» SOURCE RECORDS
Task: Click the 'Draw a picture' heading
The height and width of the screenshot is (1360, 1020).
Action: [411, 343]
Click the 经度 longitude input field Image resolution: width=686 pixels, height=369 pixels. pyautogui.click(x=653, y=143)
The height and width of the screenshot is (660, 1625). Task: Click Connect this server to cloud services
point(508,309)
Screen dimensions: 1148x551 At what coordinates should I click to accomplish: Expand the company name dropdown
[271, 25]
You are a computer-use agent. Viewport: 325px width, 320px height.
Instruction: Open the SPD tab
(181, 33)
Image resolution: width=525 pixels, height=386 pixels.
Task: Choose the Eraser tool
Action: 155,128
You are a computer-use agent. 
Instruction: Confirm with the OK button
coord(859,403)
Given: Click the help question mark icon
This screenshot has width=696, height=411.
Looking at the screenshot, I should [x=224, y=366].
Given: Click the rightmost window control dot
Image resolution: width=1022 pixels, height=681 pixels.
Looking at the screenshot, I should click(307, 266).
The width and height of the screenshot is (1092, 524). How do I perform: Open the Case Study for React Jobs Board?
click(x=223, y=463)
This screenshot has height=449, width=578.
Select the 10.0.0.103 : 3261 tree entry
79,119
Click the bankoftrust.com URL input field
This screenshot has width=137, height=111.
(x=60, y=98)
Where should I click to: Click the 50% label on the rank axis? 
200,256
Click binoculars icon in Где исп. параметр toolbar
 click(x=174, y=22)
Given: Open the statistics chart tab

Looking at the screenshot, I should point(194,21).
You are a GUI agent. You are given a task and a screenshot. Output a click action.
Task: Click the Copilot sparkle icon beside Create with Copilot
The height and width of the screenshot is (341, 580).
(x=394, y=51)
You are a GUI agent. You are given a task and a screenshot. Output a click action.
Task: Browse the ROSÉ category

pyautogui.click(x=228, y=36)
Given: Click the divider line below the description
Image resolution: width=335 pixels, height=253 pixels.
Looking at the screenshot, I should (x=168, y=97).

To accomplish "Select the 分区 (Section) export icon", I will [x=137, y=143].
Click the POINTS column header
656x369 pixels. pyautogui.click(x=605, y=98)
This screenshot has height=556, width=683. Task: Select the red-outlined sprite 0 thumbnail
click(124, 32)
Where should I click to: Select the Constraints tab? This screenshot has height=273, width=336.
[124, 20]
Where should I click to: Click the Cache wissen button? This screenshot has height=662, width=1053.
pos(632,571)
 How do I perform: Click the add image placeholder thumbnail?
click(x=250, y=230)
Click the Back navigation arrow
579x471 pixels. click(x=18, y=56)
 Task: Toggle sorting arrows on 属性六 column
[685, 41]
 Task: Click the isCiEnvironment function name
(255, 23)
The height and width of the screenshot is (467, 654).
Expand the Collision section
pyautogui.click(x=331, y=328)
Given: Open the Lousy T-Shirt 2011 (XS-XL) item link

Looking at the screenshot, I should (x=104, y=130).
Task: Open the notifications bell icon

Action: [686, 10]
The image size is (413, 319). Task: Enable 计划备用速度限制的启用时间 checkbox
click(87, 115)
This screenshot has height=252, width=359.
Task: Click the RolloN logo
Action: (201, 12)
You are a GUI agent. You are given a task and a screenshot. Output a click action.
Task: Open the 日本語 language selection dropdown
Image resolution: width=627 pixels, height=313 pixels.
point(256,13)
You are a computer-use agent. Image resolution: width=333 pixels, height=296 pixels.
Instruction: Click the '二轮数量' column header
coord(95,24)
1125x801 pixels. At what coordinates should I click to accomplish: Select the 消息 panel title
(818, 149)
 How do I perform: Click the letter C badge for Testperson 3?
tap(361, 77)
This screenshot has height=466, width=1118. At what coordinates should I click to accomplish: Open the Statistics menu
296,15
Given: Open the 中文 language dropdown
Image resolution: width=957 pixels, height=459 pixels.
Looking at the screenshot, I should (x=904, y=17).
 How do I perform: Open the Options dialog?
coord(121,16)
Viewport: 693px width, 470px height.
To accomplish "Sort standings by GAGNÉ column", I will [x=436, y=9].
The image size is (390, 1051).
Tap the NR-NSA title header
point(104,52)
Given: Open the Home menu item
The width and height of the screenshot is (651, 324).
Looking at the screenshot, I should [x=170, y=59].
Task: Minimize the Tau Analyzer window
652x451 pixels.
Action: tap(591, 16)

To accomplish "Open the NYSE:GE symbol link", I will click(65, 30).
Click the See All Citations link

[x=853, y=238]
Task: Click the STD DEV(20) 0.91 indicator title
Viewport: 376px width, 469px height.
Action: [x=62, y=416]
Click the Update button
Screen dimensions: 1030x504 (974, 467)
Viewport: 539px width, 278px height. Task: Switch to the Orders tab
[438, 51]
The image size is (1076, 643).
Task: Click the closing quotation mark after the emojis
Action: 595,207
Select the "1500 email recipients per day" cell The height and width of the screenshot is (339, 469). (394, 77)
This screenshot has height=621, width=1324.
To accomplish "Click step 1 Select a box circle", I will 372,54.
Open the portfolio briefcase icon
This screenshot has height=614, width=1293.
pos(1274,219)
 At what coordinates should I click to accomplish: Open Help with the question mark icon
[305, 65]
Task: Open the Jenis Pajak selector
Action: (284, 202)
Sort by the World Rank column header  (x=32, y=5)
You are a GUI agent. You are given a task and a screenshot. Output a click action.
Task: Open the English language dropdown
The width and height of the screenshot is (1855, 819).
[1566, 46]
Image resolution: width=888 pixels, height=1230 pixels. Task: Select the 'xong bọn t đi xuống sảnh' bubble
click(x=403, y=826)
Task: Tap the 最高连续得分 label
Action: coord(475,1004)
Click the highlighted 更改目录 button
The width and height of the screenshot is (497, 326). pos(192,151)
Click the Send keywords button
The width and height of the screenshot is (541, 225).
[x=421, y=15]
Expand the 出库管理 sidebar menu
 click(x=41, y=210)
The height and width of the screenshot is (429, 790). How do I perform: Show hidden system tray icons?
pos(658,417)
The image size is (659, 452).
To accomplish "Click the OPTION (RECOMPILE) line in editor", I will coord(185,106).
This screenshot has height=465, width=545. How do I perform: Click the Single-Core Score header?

» WORK ITEM
What you return should be the records above, repeated exactly.

» SOLUTION
Task: Click the 'Draw a picture' heading
The height and width of the screenshot is (1360, 1020).
Action: [411, 343]
Click the 经度 longitude input field Image resolution: width=686 pixels, height=369 pixels. pyautogui.click(x=653, y=143)
The height and width of the screenshot is (660, 1625). Task: Click Connect this server to cloud services
point(508,309)
Screen dimensions: 1148x551 At what coordinates should I click to accomplish: Expand the company name dropdown
[271, 25]
You are a computer-use agent. Viewport: 325px width, 320px height.
Instruction: Open the SPD tab
(181, 33)
Image resolution: width=525 pixels, height=386 pixels.
Task: Choose the Eraser tool
Action: 155,128
You are a computer-use agent. 
Instruction: Confirm with the OK button
coord(859,403)
Given: Click the help question mark icon
This screenshot has width=696, height=411.
Looking at the screenshot, I should [x=224, y=366].
Given: Click the rightmost window control dot
Image resolution: width=1022 pixels, height=681 pixels.
Looking at the screenshot, I should click(307, 266).
The width and height of the screenshot is (1092, 524). How do I perform: Open the Case Study for React Jobs Board?
click(x=223, y=463)
This screenshot has height=449, width=578.
Select the 10.0.0.103 : 3261 tree entry
79,119
Click the bankoftrust.com URL input field
This screenshot has width=137, height=111.
(x=60, y=98)
Where should I click to: Click the 50% label on the rank axis? 
200,256
Click binoculars icon in Где исп. параметр toolbar
 click(x=174, y=22)
Given: Open the statistics chart tab

Looking at the screenshot, I should point(194,21).
You are a GUI agent. You are given a task and a screenshot. Output a click action.
Task: Click the Copilot sparkle icon beside Create with Copilot
The height and width of the screenshot is (341, 580).
(x=394, y=51)
You are a GUI agent. You are given a task and a screenshot. Output a click action.
Task: Browse the ROSÉ category

pyautogui.click(x=228, y=36)
Given: Click the divider line below the description
Image resolution: width=335 pixels, height=253 pixels.
Looking at the screenshot, I should (x=168, y=97).

To accomplish "Select the 分区 (Section) export icon", I will [x=137, y=143].
Click the POINTS column header
656x369 pixels. pyautogui.click(x=605, y=98)
This screenshot has height=556, width=683. Task: Select the red-outlined sprite 0 thumbnail
click(124, 32)
Where should I click to: Select the Constraints tab? This screenshot has height=273, width=336.
[124, 20]
Where should I click to: Click the Cache wissen button? This screenshot has height=662, width=1053.
pos(632,571)
 How do I perform: Click the add image placeholder thumbnail?
click(x=250, y=230)
Click the Back navigation arrow
579x471 pixels. click(x=18, y=56)
 Task: Toggle sorting arrows on 属性六 column
[685, 41]
 Task: Click the isCiEnvironment function name
(255, 23)
The height and width of the screenshot is (467, 654).
Expand the Collision section
pyautogui.click(x=331, y=328)
Given: Open the Lousy T-Shirt 2011 (XS-XL) item link

Looking at the screenshot, I should (x=104, y=130).
Task: Open the notifications bell icon

Action: [686, 10]
The image size is (413, 319). Task: Enable 计划备用速度限制的启用时间 checkbox
click(87, 115)
This screenshot has height=252, width=359.
Task: Click the RolloN logo
Action: (201, 12)
You are a GUI agent. You are given a task and a screenshot. Output a click action.
Task: Open the 日本語 language selection dropdown
Image resolution: width=627 pixels, height=313 pixels.
point(256,13)
You are a computer-use agent. Image resolution: width=333 pixels, height=296 pixels.
Instruction: Click the '二轮数量' column header
coord(95,24)
1125x801 pixels. At what coordinates should I click to accomplish: Select the 消息 panel title
(818, 149)
 How do I perform: Click the letter C badge for Testperson 3?
tap(361, 77)
This screenshot has height=466, width=1118. At what coordinates should I click to accomplish: Open the Statistics menu
296,15
Given: Open the 中文 language dropdown
Image resolution: width=957 pixels, height=459 pixels.
Looking at the screenshot, I should (x=904, y=17).
 How do I perform: Open the Options dialog?
coord(121,16)
Viewport: 693px width, 470px height.
To accomplish "Sort standings by GAGNÉ column", I will [x=436, y=9].
The image size is (390, 1051).
Tap the NR-NSA title header
point(104,52)
Given: Open the Home menu item
The width and height of the screenshot is (651, 324).
Looking at the screenshot, I should [x=170, y=59].
Task: Minimize the Tau Analyzer window
652x451 pixels.
Action: tap(591, 16)

To accomplish "Open the NYSE:GE symbol link", I will click(65, 30).
Click the See All Citations link

[x=853, y=238]
Task: Click the STD DEV(20) 0.91 indicator title
Viewport: 376px width, 469px height.
Action: [x=62, y=416]
Click the Update button
Screen dimensions: 1030x504 (974, 467)
Viewport: 539px width, 278px height. Task: Switch to the Orders tab
[438, 51]
The image size is (1076, 643).
Task: Click the closing quotation mark after the emojis
Action: 595,207
Select the "1500 email recipients per day" cell The height and width of the screenshot is (339, 469). (394, 77)
This screenshot has height=621, width=1324.
To accomplish "Click step 1 Select a box circle", I will 372,54.
Open the portfolio briefcase icon
This screenshot has height=614, width=1293.
pos(1274,219)
 At what coordinates should I click to accomplish: Open Help with the question mark icon
[305, 65]
Task: Open the Jenis Pajak selector
Action: (284, 202)
Sort by the World Rank column header  (x=32, y=5)
You are a GUI agent. You are given a task and a screenshot. Output a click action.
Task: Open the English language dropdown
The width and height of the screenshot is (1855, 819).
[1566, 46]
Image resolution: width=888 pixels, height=1230 pixels. Task: Select the 'xong bọn t đi xuống sảnh' bubble
click(x=403, y=826)
Task: Tap the 最高连续得分 label
Action: coord(475,1004)
Click the highlighted 更改目录 button
The width and height of the screenshot is (497, 326). pos(192,151)
Click the Send keywords button
The width and height of the screenshot is (541, 225).
[x=421, y=15]
Expand the 出库管理 sidebar menu
 click(x=41, y=210)
The height and width of the screenshot is (429, 790). How do I perform: Show hidden system tray icons?
pos(658,417)
The image size is (659, 452).
To accomplish "Click the OPTION (RECOMPILE) line in editor", I will coord(185,106).
This screenshot has height=465, width=545. How do I perform: Click the Single-Core Score header?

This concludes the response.